Goal:
Can you rewrite the Senator Lautenberg passage from "He also took" to "(The measures failed.)", substituting "pharmaceutical" for "tobacco"?

Provided passage:
>>>

Despite never chairing a full committee, Senator Lautenberg built up a formidable legislative legacy, including legislation to ban smoking on most domestic flights and to raise the legal drinking age to 21.
After 9/11, he relentlessly pushed for higher spending on homeland security and, especially, on the transportation and environmental issues concerning his home state of New Jersey.
He also took on powerful gun, tobacco, and alcohol lobbies over his nearly five terms in the Senate, including a dramatic return to the Senate floor in April to back President Obama’s gun control measures, while struggling with illness. (The measures failed.)
Yet his commitments were more to liberal values and causes than to party or party leaders. Despite serving nearly 28 years in the Senate, he never broke into Senate leadership circles, where what counted most was raising campaign funds and loyalty to a party line.
“He was a throwback to an earlier era,” says Julian Zelizer, a congressional historian at Princeton University in New Jersey. “Leaving the leadership to others and avoiding the spotlight, he seemed content, from what we know, to build a legacy based on his legislative achievements.”

<<<

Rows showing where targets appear
>>>

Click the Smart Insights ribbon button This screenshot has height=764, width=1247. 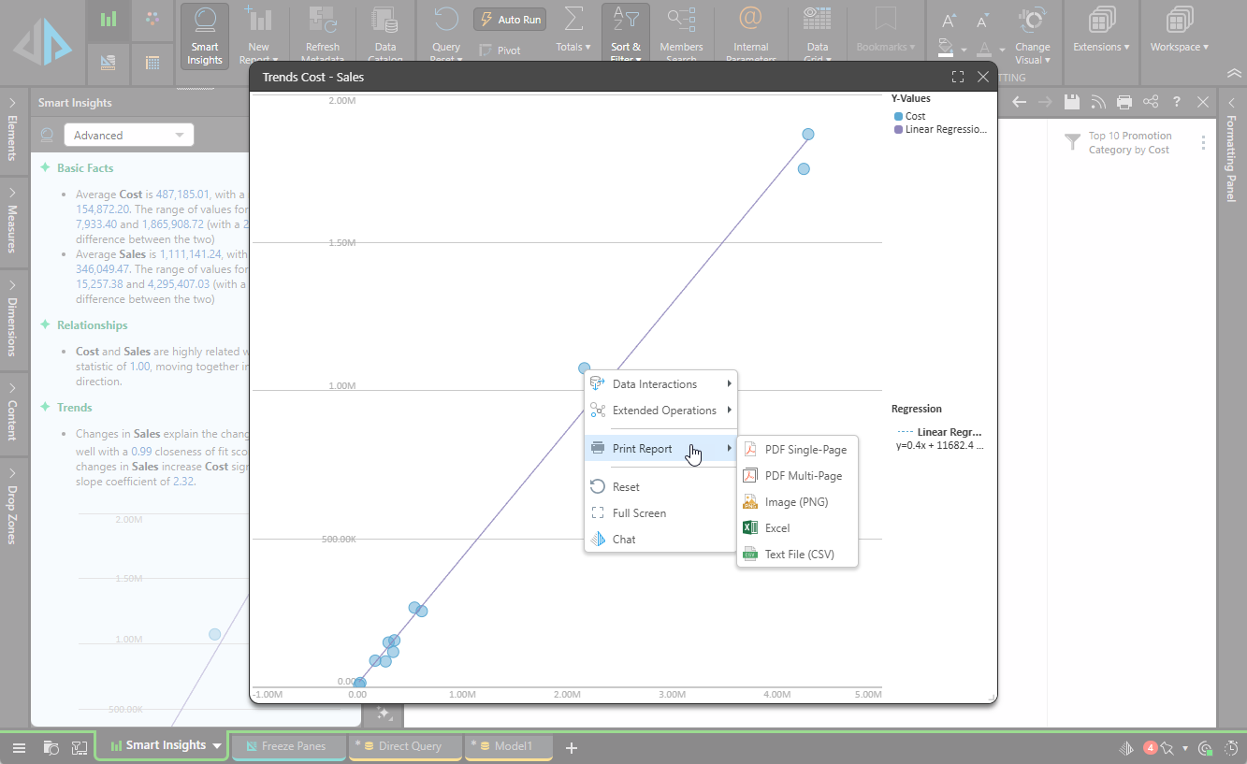(204, 36)
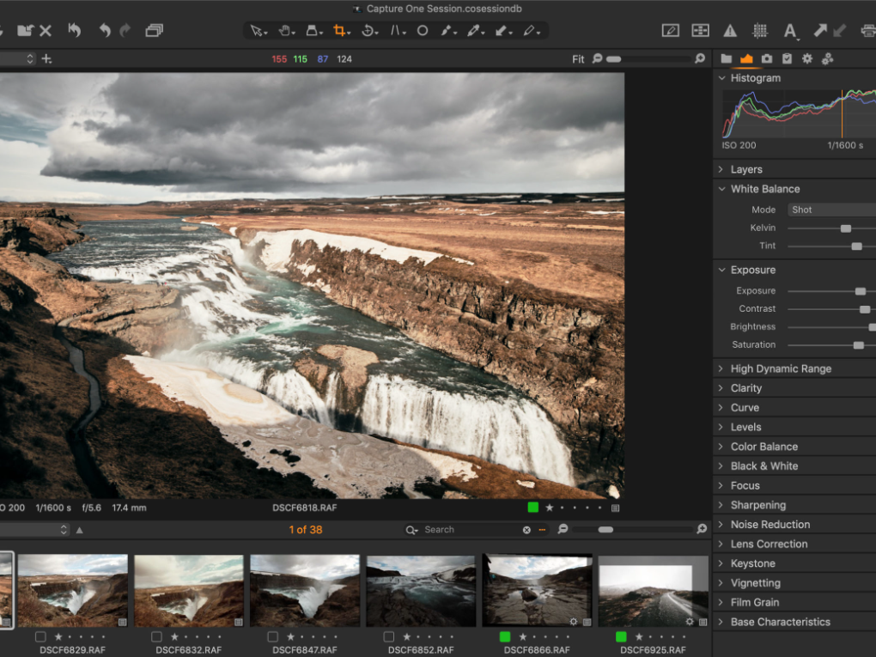The width and height of the screenshot is (876, 657).
Task: Toggle the color tag box under DSCF6852.RAF
Action: [x=388, y=637]
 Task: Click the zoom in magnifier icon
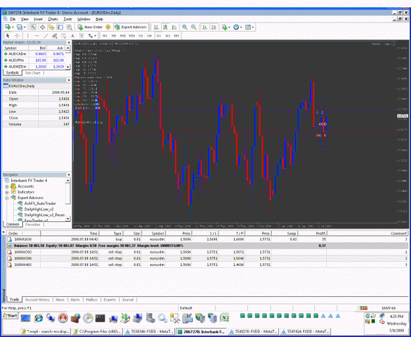coord(185,27)
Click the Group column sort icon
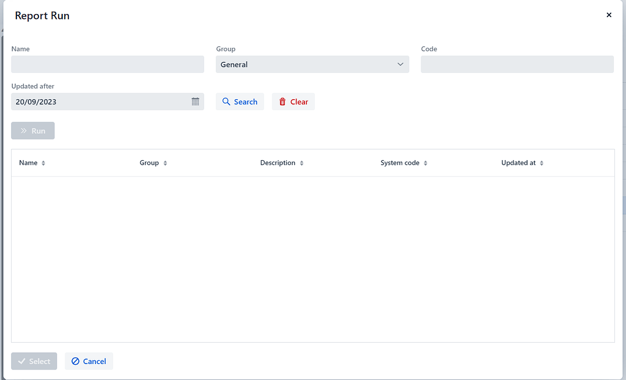Screen dimensions: 626x380 [x=165, y=163]
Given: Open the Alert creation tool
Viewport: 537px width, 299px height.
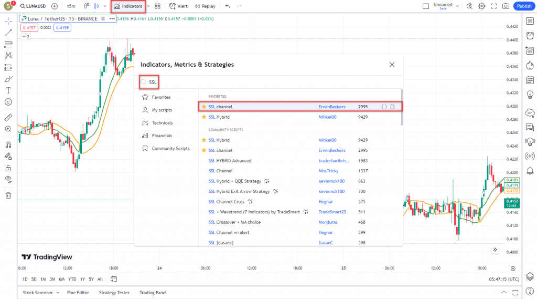Looking at the screenshot, I should point(178,6).
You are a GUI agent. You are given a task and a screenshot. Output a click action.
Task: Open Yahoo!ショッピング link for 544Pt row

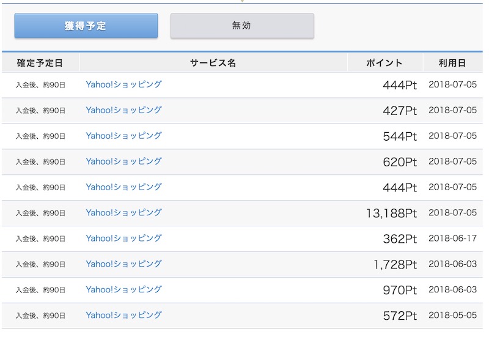click(x=123, y=136)
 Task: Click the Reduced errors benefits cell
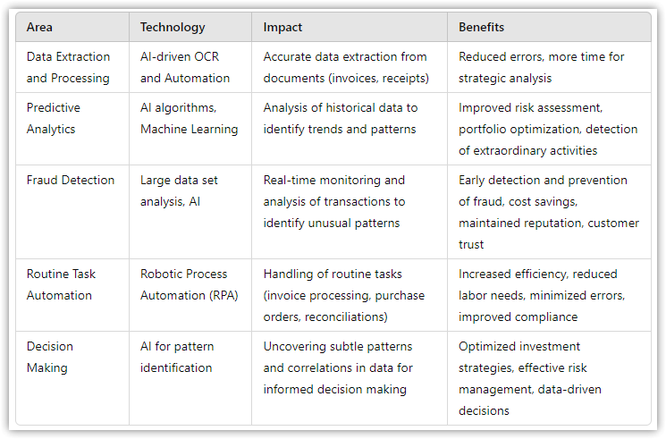[549, 67]
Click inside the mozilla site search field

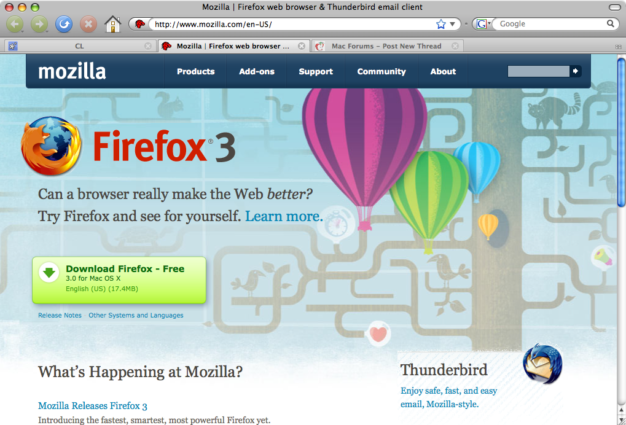point(538,71)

<<<

Answer to the exercise:
He also took on powerful gun, pharmaceutical, and alcohol lobbies over his nearly five terms in the Senate, including a dramatic return to the Senate floor in April to back President Obama’s gun control measures, while struggling with illness. (The measures failed.)